Planting can take two approaches: a single plant per container, or a planting that combines natives of various forms, colors, and textures.

For a simple combination, try mixing species of dudleya like the broad green-gray of D. brittonii with the tapered bright green or gray of D. farinosa.

When mixing several types, consider plant height. Place low or cascading plants like California fuchsia at the container's edge, slightly taller ones just inside, and tallest plants in the center.

NATIVES FOR CONTAINERS, LOW TO TALL

Low-growers, to 1 foot

Beach aster (Erigeron glaucus). Perennial with blue-green leaves, lavender daisylike flowers.

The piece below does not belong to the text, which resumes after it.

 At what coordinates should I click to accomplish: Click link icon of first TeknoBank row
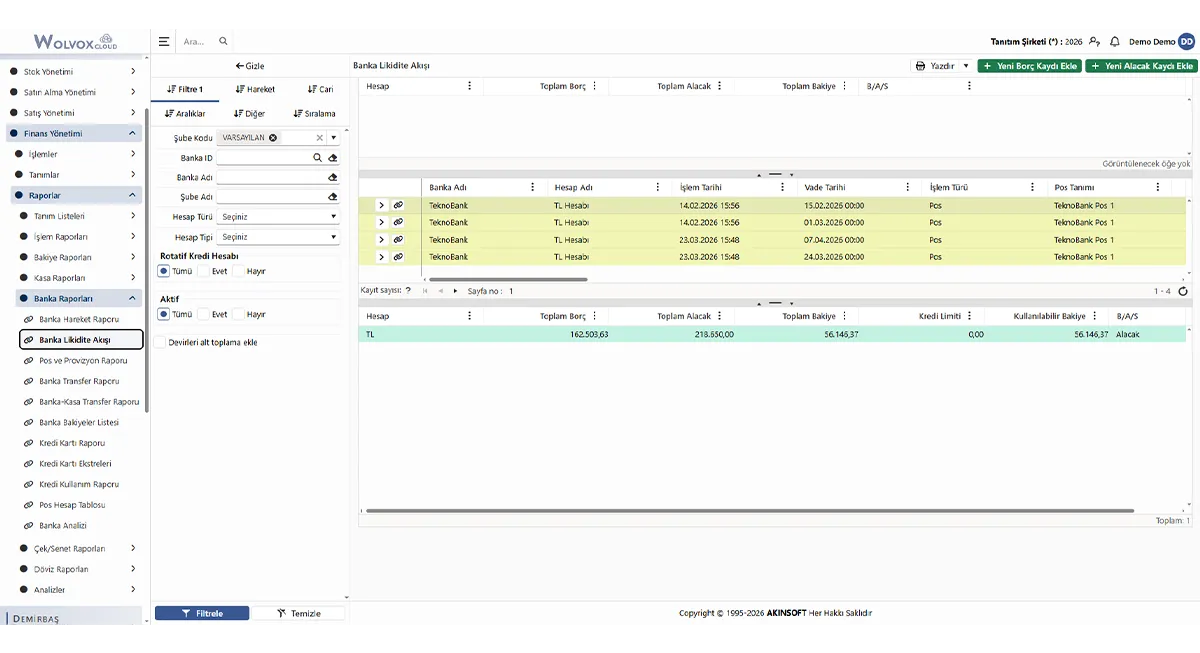[398, 205]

California fuchsia (Zauschneria californica). Types like 'Everett's Choice' and 'Select Mattole' cascade with scarlet trumpet flowers.

Dudleya. Succulents with rosettes of cylindrical or flat leaves, green to chalk white. Sensitive to over-watering.

Manzanita (Arctostaphylos). Ground cover types like A. edmundsii parvifolia, A. 'Emerald Carpet', and A. uva-ursi have branching structure, showy bark, and white to pink blossoms.

Monardella macrantha. Cascading form with dark green leaves, scarlet flowers. Needs good drainage.

Red fescue (Festuca rubra). Showy varieties of grass with 4- to 8-inch steel blue or blue-green blades.

Saffron buckwheat (Eriogonum crocatum). Perennial with woolly white leaves, clusters of sulfur yellow flowers.

Wallflower (Erysimum concinnum). Short-lived perennial with fragrant cream blossoms.